Tangorra's initial budget presentation on March 9 included appropriating over $1.5 million in fund balance and reserves. Since then he had increased his proposal to include a total of over $3.2 million in fund balance. His proposal called for the elimination of around 35 staff positions.
“We are already using more fund balance than is advisable,” Tangorra said at Monday's meeting.
The board members, though, asked officials to draw down another $1 million or so in fund balance to spare 20 instructional positions Tangorra recommended eliminating. The district currently has just over $8 million in fund balance and reserves. District officials on Monday outlined for the board how if it continued to spend down reserves at a similar rate, it would deplete all of the district's savings by the 2022-2023 school year.
“We know we are putting a band aid on the situation this year,” Tangorra said of reducing “one time” spending on materials and equipment to fund the annually recurring costs of a staff position. “I can't be irresponsible and tell you this is going to fix the problem. Next year, it is going to make it worse.”
The district's budget process, which started with Tangorra in March projecting staff cuts would be necessary weeks before school buildings closed and the state's finances turned downward, has drawn intense community interest. Hundreds of people have logged on to virtual school board meetings and scores of residents and district employees have submitted public comments, which have been assiduously read aloud by board President Howard Schlossberg at each meeting.
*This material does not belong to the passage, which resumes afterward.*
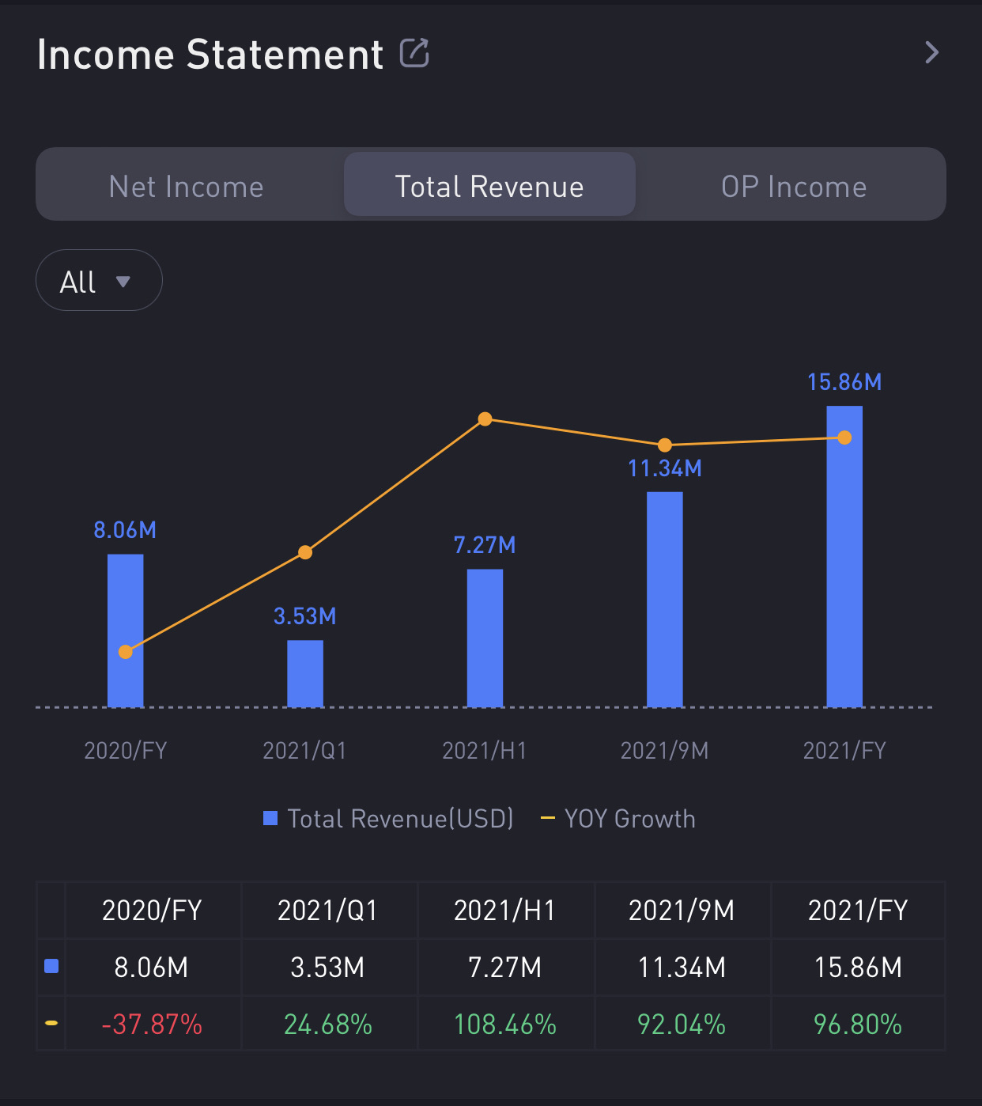Viewport: 982px width, 1106px height.
Task: Click the 15.86M 2021/FY bar
Action: 844,556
At Monday's meeting alone, Schlossberg read out around three dozen submitted comments, taking up about the first hour of the meeting. The school district counted 368 online viewers for the meeting, according to a district spokesperson. One meeting last week topped 300 viewers; the other meeting topped 400 viewers, according to the district count.
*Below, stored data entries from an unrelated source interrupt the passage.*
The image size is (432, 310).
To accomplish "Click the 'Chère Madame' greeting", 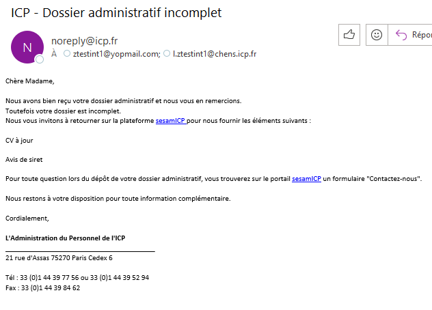I will (29, 81).
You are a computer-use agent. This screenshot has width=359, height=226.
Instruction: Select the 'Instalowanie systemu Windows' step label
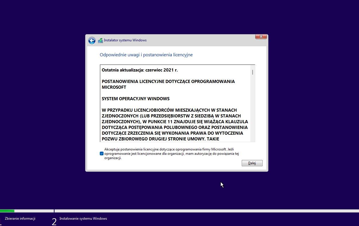click(83, 219)
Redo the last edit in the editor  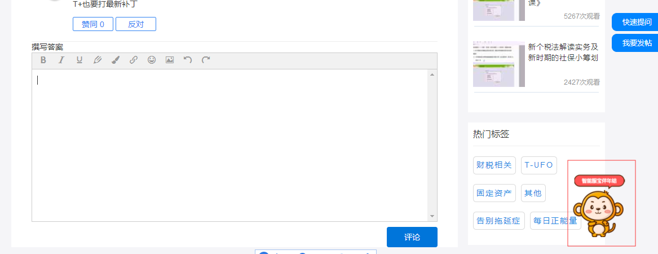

Issues of concern have shifted as word of proposed cuts have spread throughout the community. An earlier proposal to terminate a lease to house a special education program for older students in downtown Schenectady was eventually walked back by district officials. So were cuts to the equivalent of 2.5 elementary school social workers. On Monday, a large number of Glencliff Elementary School parents wrote in to oppose the elimination of one third-grade teacher and one fifth-grade teacher, increasing expected class sizes in those grades above the district guidelines. The third-grade teacher was restored in Tangorra's proposal.
The district is going to need to find a way to translate that interest into support as it looks to get a budget passed in the June 9 absentee-only budget vote. If the budget doesn't pass, there are no rules for holding a second election, as is typical, forcing the prospect of a draconian contingency budget that would lock in the district's current tax levy and limit the types of expenditures the district can make.
Board members also acknowledged the tax levy will have to climb in the coming years as it looks to contend with the financial consequences of relying heavily on fund balance for next school year's budget.
Not all board members agreed with the majority's plan to appropriate a larger share of fund balance. Board member Brian Backus said he was concerned that doing so would dig the district into a financial hole.
“I think we are kicking the can down the road and this is not going to get better in the next year or two,” Backus said Tuesday. “I just can't accept that.”